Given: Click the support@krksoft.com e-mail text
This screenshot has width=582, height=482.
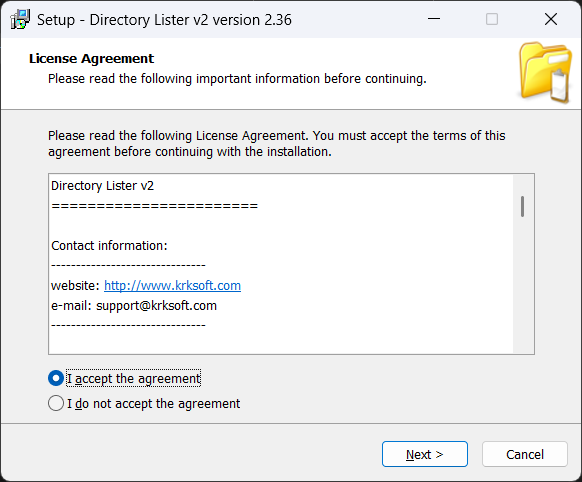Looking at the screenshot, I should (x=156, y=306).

---

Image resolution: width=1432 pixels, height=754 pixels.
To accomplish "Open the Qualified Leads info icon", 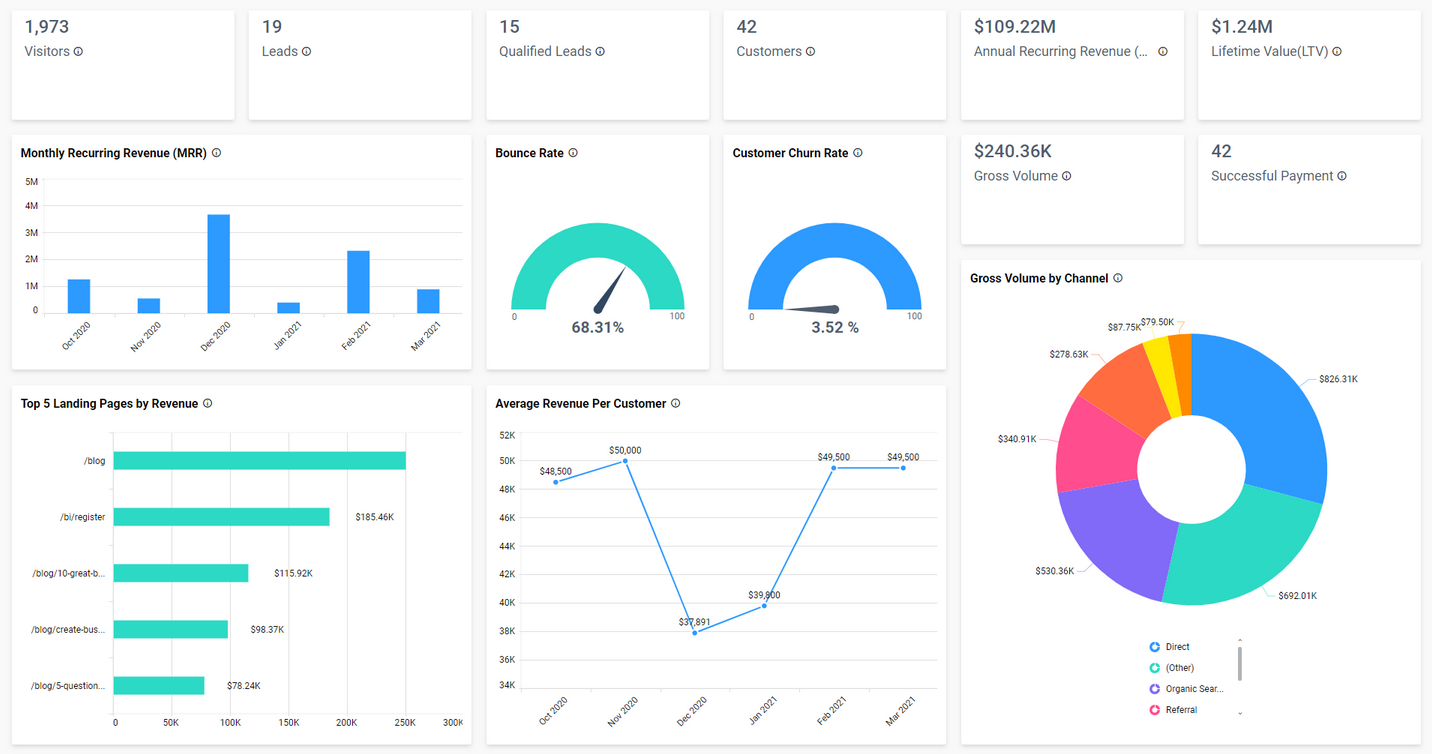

Task objective:
Can you rewrite the stretch from the line containing "Given: Click the" through the line containing "Looking at the", putting "email address" in place of "e-mail text" and changing nothing else? Leave the pictures out of your answer.

Answer to this exercise:
Given: Click the support@krksoft.com email address
This screenshot has width=582, height=482.
Looking at the screenshot, I should (x=156, y=306).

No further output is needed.